## SET TASK:
Copy the entries from the first one through the line containing "What do you see at coordinates (977, 698)", swapping "Describe" for "Identify" and changing nothing else. Give only those lines.

=== SUPPLIED DATA ===

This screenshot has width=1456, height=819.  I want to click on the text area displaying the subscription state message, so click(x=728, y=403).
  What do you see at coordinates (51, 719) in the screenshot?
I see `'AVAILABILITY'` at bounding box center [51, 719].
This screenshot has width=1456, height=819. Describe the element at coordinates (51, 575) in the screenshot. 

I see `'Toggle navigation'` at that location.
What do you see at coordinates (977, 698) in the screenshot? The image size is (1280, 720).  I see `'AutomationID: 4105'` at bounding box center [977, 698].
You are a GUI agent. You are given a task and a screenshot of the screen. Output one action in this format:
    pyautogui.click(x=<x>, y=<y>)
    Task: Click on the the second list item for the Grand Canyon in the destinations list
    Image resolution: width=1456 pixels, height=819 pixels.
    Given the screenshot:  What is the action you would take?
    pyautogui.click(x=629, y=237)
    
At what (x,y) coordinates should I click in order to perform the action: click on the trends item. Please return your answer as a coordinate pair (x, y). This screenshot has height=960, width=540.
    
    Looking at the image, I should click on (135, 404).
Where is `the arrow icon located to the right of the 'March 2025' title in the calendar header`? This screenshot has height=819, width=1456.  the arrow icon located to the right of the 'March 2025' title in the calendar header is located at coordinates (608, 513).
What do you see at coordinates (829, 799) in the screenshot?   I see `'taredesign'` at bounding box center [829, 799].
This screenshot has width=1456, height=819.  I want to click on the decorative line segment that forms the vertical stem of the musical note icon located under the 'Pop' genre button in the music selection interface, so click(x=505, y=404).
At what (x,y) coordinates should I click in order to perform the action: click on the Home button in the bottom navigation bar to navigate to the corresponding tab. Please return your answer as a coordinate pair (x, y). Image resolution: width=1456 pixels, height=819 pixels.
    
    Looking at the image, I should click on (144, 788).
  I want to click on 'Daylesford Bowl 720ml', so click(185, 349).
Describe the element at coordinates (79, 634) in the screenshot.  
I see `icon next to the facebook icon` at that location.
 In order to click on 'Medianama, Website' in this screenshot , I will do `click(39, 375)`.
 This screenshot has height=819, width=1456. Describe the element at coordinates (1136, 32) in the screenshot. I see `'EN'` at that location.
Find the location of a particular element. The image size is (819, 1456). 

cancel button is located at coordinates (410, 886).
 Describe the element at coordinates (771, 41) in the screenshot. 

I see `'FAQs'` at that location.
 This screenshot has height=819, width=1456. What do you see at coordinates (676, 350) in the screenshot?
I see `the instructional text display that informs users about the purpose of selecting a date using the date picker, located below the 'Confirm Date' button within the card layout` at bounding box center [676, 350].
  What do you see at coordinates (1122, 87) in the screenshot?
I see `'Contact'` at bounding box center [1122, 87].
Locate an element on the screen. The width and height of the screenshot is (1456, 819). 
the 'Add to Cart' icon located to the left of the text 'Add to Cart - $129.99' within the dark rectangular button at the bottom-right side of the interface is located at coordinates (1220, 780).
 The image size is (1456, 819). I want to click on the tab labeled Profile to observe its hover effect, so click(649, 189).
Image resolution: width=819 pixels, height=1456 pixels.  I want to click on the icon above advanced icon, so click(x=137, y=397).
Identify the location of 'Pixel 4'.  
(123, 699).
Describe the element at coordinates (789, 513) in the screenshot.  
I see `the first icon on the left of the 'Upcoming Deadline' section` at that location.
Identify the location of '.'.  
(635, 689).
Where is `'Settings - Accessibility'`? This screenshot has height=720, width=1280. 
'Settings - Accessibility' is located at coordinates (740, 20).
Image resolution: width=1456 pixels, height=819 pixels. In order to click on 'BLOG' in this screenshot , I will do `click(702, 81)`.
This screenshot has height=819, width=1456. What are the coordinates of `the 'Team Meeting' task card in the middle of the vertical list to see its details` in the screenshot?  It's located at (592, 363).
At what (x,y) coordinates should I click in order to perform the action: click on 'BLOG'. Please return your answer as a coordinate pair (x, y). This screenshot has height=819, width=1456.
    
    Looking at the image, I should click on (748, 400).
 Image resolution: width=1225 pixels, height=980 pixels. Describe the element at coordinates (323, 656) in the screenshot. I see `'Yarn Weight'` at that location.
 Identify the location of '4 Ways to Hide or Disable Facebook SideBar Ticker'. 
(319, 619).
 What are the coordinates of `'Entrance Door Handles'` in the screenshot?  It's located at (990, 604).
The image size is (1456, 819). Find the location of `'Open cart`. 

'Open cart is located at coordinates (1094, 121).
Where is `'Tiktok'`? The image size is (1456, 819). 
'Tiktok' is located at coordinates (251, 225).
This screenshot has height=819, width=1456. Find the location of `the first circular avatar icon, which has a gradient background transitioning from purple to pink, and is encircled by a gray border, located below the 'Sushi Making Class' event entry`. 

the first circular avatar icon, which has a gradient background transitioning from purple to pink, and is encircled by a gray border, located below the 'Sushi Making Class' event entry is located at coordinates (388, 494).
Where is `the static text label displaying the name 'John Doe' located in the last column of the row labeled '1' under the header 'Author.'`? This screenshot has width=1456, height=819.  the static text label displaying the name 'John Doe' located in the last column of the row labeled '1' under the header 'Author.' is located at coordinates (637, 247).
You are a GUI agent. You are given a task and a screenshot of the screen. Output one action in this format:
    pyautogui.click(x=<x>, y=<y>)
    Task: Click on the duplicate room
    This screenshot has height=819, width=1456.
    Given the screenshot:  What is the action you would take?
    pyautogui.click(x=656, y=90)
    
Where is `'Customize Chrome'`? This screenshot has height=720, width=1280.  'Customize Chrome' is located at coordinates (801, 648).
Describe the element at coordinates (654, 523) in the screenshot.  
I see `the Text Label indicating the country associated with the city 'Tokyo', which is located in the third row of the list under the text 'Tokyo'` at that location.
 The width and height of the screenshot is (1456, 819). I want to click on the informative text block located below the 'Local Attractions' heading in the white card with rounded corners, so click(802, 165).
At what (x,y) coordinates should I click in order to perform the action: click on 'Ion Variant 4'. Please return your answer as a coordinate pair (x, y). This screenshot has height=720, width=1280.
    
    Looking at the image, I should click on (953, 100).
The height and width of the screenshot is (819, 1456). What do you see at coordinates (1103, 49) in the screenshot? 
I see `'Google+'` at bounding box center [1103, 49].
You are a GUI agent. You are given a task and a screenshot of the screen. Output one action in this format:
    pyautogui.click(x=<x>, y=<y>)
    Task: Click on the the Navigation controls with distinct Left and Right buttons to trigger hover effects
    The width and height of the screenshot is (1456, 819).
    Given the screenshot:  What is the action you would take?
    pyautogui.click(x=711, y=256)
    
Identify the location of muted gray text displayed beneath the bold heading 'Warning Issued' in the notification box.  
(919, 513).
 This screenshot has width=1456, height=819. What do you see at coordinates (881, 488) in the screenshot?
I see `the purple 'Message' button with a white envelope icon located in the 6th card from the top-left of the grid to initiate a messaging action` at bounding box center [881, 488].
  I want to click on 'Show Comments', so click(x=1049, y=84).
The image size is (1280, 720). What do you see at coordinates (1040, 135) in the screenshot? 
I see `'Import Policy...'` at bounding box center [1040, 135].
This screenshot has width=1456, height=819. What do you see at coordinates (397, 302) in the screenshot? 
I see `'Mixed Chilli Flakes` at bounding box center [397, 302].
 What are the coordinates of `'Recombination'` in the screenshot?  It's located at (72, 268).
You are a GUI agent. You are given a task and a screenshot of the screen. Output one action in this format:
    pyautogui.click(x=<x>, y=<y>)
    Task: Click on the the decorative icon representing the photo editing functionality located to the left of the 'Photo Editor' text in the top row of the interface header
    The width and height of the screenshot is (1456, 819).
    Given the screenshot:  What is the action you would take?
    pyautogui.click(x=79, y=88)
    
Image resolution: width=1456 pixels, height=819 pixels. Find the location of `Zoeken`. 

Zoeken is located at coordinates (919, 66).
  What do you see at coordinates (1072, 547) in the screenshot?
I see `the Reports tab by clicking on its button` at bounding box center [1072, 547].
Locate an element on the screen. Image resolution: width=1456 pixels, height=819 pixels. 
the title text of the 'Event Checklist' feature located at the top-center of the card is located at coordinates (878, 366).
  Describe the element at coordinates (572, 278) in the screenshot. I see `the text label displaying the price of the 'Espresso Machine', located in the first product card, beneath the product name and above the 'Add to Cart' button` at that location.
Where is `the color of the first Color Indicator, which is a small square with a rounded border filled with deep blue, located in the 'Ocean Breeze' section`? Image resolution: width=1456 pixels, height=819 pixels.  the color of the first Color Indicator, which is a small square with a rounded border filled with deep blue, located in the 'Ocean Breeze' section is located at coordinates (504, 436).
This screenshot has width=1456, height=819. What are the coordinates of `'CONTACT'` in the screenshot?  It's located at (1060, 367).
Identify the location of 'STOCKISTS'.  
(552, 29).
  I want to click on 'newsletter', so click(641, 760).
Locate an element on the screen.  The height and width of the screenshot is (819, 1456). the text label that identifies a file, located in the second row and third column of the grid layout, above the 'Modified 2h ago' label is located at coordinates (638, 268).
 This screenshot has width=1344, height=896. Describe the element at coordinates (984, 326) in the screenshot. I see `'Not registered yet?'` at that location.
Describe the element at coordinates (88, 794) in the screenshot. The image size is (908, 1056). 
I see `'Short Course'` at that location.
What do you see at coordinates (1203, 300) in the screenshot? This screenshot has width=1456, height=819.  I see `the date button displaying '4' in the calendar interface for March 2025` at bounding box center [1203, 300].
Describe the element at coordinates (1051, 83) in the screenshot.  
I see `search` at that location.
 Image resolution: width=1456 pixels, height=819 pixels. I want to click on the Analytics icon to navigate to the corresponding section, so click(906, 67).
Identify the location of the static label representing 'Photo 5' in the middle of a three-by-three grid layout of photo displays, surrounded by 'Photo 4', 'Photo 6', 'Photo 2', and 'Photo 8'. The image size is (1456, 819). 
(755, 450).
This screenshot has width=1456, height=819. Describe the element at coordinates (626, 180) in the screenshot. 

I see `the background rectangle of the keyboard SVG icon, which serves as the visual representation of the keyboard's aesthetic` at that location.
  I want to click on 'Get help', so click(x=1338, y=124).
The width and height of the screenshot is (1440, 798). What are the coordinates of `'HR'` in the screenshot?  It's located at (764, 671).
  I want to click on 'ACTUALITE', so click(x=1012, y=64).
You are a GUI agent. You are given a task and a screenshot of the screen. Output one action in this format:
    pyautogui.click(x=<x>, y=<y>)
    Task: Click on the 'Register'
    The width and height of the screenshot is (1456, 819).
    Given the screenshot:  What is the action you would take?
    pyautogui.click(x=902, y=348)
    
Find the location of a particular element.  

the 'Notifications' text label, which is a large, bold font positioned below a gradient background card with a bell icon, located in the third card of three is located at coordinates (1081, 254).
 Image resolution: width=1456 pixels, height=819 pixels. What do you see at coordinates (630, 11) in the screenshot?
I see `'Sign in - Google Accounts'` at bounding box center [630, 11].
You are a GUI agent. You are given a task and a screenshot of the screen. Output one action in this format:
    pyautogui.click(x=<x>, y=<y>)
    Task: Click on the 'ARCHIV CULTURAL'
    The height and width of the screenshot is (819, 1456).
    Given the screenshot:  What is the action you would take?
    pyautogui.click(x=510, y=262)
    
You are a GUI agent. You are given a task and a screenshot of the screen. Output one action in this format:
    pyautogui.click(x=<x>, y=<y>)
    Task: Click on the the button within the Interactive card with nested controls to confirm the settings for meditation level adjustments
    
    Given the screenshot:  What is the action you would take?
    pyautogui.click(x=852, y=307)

===

## EXERCISE RESPONSE:
This screenshot has width=1456, height=819.  I want to click on the text area displaying the subscription state message, so click(x=728, y=403).
  What do you see at coordinates (51, 719) in the screenshot?
I see `'AVAILABILITY'` at bounding box center [51, 719].
This screenshot has width=1456, height=819. Identify the element at coordinates (51, 575) in the screenshot. 

I see `'Toggle navigation'` at that location.
What do you see at coordinates (977, 698) in the screenshot? The image size is (1280, 720).  I see `'AutomationID: 4105'` at bounding box center [977, 698].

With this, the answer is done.